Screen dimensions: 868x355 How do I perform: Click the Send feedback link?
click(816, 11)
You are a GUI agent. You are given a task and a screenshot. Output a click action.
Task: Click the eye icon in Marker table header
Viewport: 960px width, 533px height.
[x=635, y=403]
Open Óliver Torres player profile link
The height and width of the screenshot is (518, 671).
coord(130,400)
+ + + + +
# [Task requirements]
Quote exactly the lines running from the start of the listing above through the line where "Task: Click the" is found, and output no other lines.

# [Solution to this exercise]
Screen dimensions: 868x355 How do I perform: Click the Send feedback link?
click(816, 11)
You are a GUI agent. You are given a task and a screenshot. Output a click action.
Task: Click the eye icon in Marker table header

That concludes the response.